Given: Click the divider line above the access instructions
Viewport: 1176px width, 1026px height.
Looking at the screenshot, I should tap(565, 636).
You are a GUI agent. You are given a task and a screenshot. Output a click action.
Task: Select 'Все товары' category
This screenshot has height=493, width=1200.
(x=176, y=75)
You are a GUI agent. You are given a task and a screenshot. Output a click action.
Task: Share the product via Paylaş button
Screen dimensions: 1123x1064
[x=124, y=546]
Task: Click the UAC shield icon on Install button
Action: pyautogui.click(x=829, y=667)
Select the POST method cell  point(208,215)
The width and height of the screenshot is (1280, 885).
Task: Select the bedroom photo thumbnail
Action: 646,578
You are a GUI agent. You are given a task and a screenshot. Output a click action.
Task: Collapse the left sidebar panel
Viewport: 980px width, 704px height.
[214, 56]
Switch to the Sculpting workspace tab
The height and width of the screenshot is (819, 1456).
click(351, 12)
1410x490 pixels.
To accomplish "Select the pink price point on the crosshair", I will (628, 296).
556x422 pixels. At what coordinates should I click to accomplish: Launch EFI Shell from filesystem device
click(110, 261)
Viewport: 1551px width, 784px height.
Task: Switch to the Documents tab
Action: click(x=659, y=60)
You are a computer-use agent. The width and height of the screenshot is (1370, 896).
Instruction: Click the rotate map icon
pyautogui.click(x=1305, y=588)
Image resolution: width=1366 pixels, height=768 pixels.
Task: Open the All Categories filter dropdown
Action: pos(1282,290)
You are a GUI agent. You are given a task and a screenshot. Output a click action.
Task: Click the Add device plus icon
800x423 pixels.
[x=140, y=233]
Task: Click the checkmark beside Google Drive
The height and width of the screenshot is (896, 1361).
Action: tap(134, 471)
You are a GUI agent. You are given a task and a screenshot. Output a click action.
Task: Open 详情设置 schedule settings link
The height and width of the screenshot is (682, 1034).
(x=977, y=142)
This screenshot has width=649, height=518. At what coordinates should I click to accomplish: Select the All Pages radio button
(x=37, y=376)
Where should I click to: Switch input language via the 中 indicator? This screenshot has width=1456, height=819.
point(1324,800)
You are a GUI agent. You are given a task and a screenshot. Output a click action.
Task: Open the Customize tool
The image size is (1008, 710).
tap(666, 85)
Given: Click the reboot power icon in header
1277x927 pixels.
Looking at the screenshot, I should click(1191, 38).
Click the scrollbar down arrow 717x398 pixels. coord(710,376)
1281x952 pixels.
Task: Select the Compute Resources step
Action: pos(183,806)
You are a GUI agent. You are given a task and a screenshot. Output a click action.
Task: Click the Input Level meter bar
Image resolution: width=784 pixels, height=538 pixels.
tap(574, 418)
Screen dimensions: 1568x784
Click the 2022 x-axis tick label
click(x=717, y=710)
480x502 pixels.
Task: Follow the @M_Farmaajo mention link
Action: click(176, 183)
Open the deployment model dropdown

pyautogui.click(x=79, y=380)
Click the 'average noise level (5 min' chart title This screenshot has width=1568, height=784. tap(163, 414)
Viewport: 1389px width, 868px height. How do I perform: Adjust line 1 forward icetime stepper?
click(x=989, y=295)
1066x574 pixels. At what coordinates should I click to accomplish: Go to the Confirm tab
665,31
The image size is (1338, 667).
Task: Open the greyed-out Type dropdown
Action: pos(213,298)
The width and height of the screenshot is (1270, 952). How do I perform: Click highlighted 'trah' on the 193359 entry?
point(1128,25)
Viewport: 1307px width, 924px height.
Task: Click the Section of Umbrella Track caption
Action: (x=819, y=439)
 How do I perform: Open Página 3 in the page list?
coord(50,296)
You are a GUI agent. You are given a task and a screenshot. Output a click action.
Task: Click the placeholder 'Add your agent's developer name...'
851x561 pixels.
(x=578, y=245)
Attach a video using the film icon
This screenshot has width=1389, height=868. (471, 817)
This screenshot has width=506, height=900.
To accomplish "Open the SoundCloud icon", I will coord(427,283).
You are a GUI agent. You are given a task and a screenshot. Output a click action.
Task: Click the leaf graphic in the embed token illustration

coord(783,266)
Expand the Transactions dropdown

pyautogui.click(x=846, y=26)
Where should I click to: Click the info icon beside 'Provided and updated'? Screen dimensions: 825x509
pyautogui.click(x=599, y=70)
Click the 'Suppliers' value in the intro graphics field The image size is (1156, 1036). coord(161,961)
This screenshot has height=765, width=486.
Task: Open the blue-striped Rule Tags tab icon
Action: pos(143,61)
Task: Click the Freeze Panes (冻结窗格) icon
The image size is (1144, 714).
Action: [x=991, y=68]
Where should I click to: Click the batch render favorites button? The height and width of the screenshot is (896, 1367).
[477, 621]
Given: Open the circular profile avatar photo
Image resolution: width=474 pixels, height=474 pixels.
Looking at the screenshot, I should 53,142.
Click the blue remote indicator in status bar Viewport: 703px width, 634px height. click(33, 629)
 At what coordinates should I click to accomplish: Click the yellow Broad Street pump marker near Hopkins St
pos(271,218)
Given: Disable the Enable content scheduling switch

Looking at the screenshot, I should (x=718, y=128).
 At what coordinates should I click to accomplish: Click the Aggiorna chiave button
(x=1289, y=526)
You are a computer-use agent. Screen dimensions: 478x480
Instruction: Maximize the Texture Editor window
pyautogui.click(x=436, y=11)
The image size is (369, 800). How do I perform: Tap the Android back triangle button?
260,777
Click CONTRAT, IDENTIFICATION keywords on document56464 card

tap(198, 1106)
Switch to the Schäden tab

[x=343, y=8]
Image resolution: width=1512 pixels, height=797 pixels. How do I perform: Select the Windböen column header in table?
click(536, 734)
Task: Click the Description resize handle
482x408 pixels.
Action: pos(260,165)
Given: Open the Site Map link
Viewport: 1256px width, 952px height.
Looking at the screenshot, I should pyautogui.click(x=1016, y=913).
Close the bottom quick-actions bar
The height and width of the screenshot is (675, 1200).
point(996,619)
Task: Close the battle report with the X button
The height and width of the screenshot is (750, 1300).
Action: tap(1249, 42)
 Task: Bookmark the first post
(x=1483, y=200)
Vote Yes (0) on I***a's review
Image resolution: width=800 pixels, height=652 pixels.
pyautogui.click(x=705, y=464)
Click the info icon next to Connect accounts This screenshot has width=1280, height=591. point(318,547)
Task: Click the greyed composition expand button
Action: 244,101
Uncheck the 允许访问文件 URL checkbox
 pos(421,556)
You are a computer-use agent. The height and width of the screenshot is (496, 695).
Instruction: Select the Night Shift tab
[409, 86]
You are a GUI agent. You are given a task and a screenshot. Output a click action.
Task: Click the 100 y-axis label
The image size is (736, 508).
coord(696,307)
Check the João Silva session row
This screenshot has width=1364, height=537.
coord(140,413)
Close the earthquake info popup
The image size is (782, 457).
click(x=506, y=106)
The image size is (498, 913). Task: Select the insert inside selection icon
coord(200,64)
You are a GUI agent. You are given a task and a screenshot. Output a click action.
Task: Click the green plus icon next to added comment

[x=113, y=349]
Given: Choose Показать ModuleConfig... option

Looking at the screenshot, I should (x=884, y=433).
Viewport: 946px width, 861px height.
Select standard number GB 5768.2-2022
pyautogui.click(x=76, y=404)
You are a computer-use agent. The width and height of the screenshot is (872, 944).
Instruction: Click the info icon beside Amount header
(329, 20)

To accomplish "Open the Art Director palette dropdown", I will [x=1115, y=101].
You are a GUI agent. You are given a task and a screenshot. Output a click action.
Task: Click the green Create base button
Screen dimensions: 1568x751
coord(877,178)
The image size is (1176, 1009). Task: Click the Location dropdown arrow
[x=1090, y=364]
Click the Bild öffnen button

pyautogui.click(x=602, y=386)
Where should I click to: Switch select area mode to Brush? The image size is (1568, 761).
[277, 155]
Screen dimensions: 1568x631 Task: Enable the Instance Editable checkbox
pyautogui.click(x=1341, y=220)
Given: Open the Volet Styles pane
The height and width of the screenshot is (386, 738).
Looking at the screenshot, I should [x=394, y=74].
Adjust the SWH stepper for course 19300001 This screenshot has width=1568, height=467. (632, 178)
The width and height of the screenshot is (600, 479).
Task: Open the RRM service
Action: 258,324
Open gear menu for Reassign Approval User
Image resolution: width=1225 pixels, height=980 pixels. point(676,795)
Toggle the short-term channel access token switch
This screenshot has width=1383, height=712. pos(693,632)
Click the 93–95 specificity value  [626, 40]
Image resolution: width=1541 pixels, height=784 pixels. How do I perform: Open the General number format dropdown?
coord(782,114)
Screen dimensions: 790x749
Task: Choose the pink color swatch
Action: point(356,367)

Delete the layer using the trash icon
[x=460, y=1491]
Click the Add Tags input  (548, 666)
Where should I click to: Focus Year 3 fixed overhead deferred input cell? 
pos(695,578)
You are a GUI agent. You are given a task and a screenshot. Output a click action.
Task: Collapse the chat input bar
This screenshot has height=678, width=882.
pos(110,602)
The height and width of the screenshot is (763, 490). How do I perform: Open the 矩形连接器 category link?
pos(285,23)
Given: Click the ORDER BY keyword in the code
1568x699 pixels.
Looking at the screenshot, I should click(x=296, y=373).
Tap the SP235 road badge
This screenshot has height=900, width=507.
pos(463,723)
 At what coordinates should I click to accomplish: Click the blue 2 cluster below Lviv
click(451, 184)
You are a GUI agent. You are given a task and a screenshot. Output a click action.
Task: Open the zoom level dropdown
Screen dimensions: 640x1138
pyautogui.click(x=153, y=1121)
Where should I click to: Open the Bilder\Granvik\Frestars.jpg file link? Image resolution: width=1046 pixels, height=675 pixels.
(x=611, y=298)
★ ★ ★ ★
__Given task__.
Copy out the stretch of the material from the line containing "Given: Open the circular profile avatar photo" through the line containing "pyautogui.click(x=436, y=11)", keeping every character unchanged.

__Complete output__.
Given: Open the circular profile avatar photo
Image resolution: width=474 pixels, height=474 pixels.
Looking at the screenshot, I should 53,142.
Click the blue remote indicator in status bar Viewport: 703px width, 634px height. click(33, 629)
 At what coordinates should I click to accomplish: Click the yellow Broad Street pump marker near Hopkins St
pos(271,218)
Given: Disable the Enable content scheduling switch

Looking at the screenshot, I should (x=718, y=128).
 At what coordinates should I click to accomplish: Click the Aggiorna chiave button
(x=1289, y=526)
You are a computer-use agent. Screen dimensions: 478x480
Instruction: Maximize the Texture Editor window
pyautogui.click(x=436, y=11)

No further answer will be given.